A new state task force has been working since July to crack down on human trafficking in Georgia.
The Georgia Bureau of Investigation’s Human Exploitation and Trafficking Unit, or HEAT, is focused on investigating crimes involving sex trafficking and labor trafficking as well as rescuing trafficked victims, said GBI Director Vic Reynolds said at a news conference Wednesday.
The task force launched July 1 with four agents including two investigators funded by a grant from the state Criminal Justice Coordinating Council (CJCC). The unit is based in Atlanta and works statewide with local, state and federal law enforcement agencies, Reynolds said.
The new GBI unit is also working with financial investigators to locate traffickers and shore up cases against arrested traffickers, Reynolds said. The CJCC’s statistical analysis center is also helping to pinpoint trafficking hot spots.
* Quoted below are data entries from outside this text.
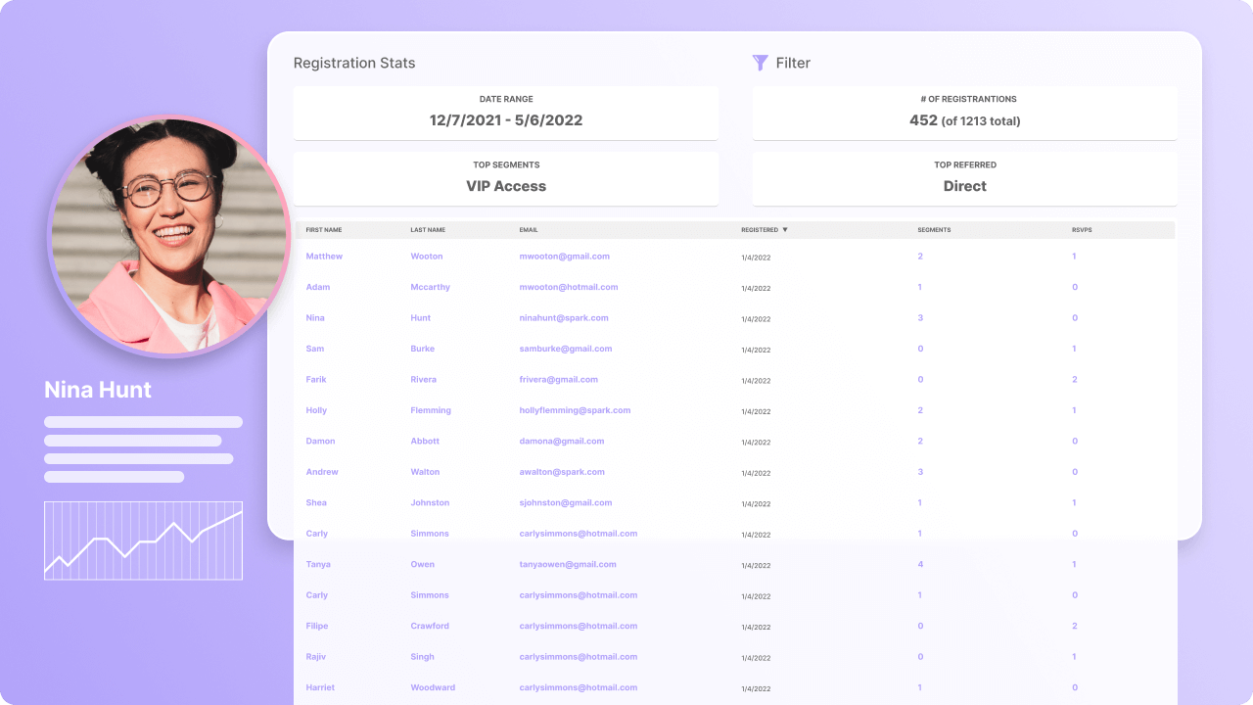Open ninahunt@spark.com email link
The height and width of the screenshot is (705, 1253).
coord(564,318)
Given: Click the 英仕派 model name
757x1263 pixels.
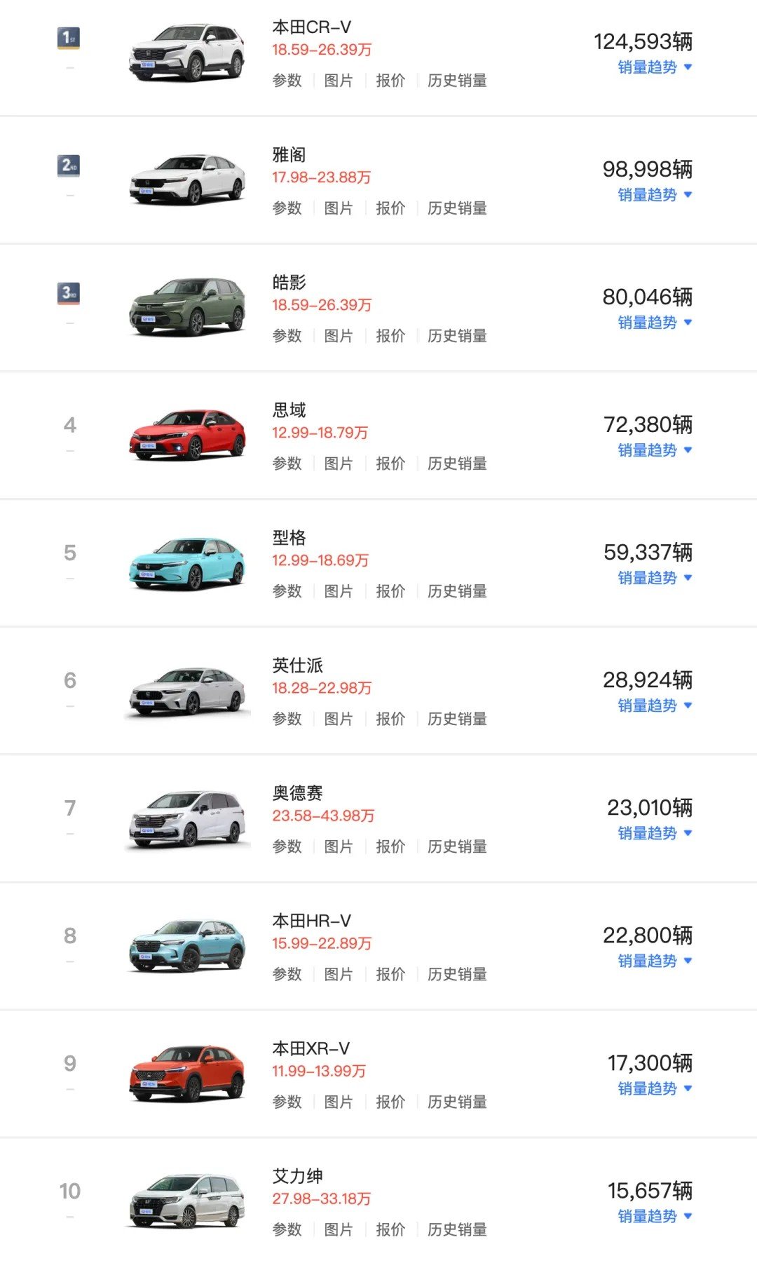Looking at the screenshot, I should pos(298,666).
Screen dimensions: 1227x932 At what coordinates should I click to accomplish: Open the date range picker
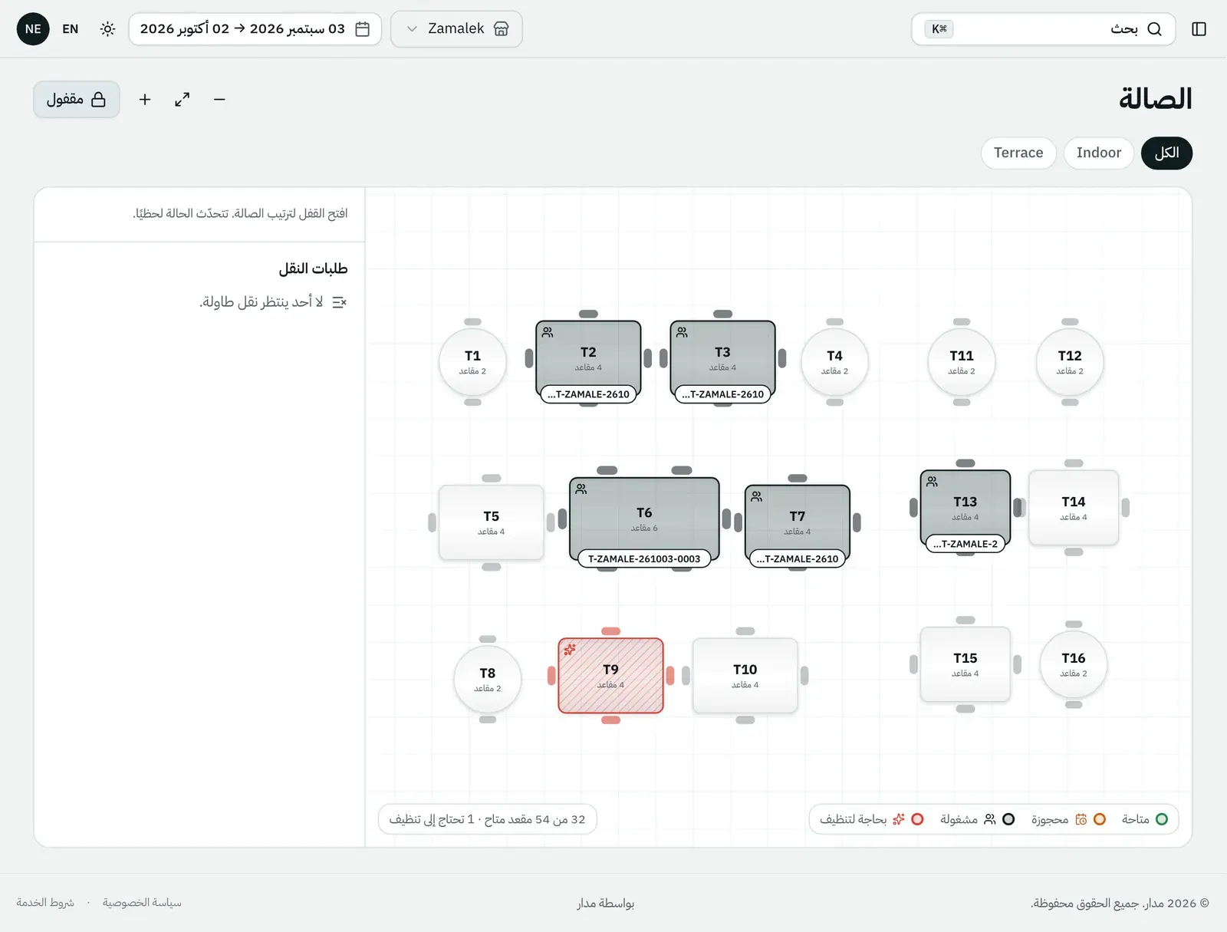255,29
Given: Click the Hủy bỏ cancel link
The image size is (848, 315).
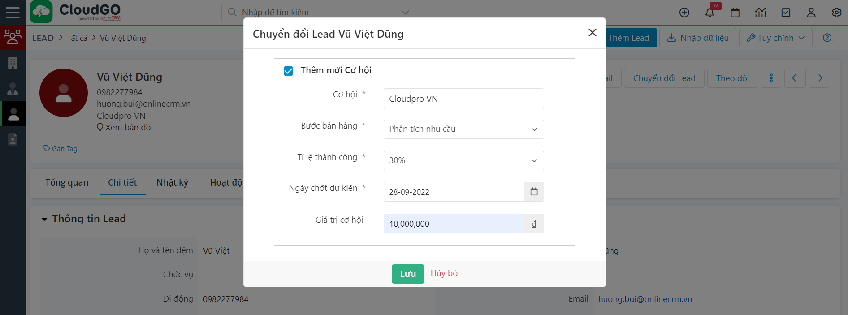Looking at the screenshot, I should click(x=444, y=273).
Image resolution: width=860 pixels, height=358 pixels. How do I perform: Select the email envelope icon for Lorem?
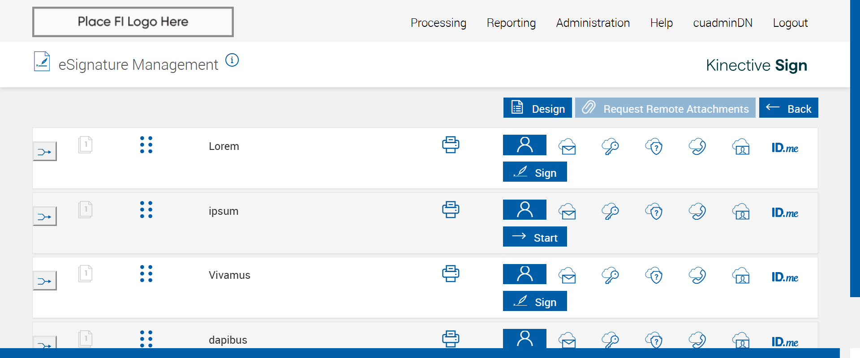click(x=568, y=147)
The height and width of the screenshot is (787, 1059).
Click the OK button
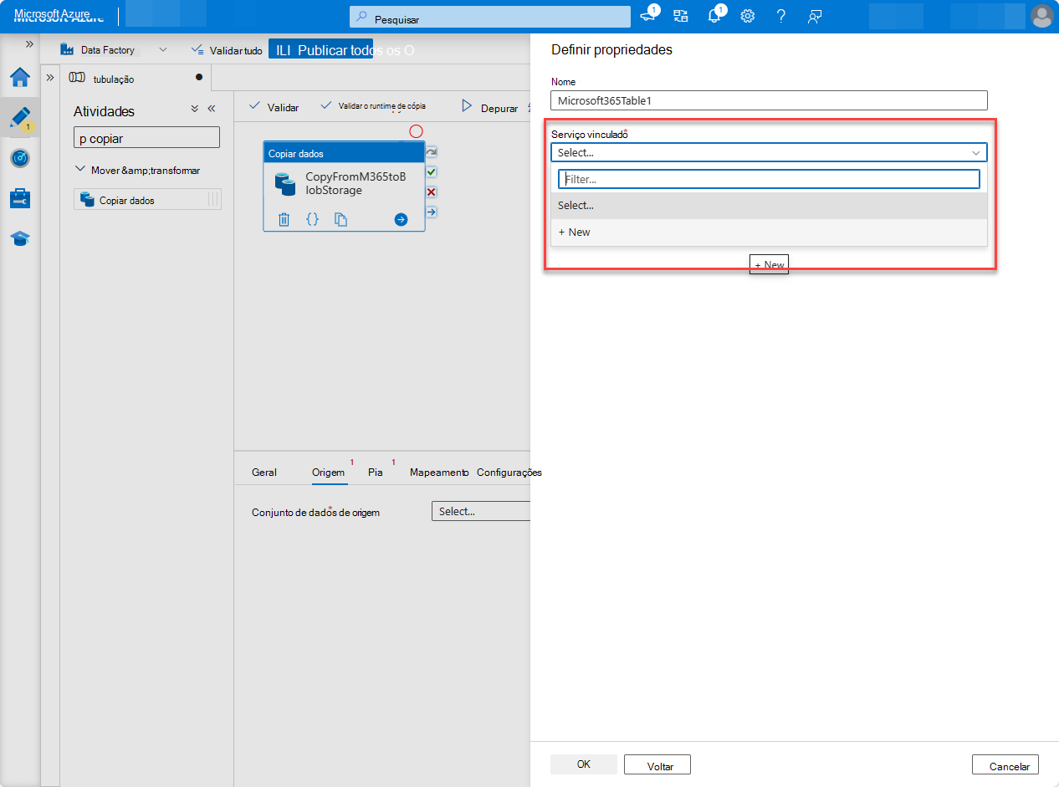[x=583, y=764]

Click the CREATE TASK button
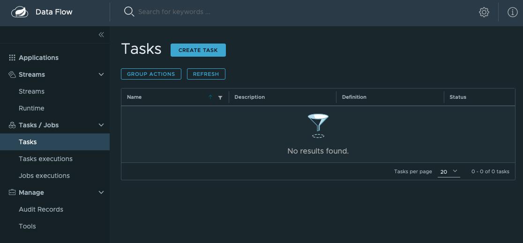coord(198,50)
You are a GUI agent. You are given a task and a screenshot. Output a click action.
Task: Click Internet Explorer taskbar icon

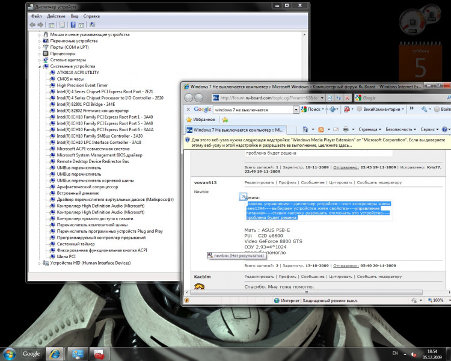coord(55,353)
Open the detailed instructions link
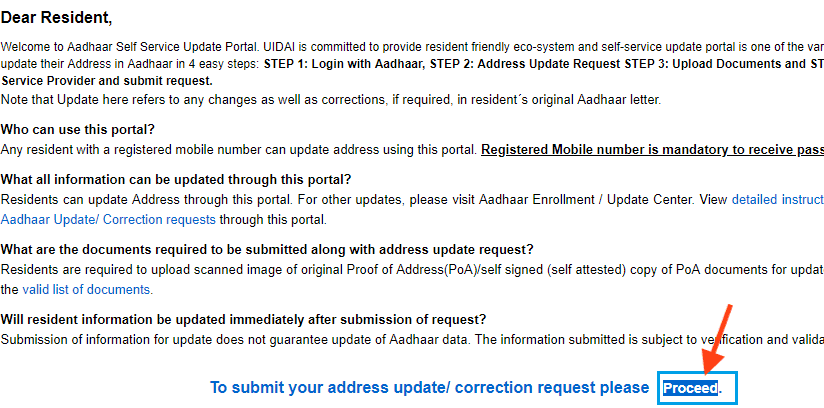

Reynolds put out a warning that the new GBI unit aims to give human traffickers no quarter in Georgia.
“I want you to know without any equivocation that the GBI is coming after you,” Reynolds said. “And we intend on pursuing these cases in every corner of the state of Georgia.”
Curbing human trafficking has been a top priority for Gov. Brian Kemp since taking office last year as well as for First Lady Marty Kemp, who the governor charged with the trafficking-focused GRACE Commission to target traffickers and help victims.
The task force’s creation coincided with passage in the General Assembly of legislation to strip convicted traffickers of their commercial driver’s licenses and to help trafficked victims clean up any criminal record they may have. Kemp signed those bills last month.
“We’ve made it clear … that in no terms are perpetrators of modern-day slavery going to have any place in the state of Georgia,” Kemp said Wednesday.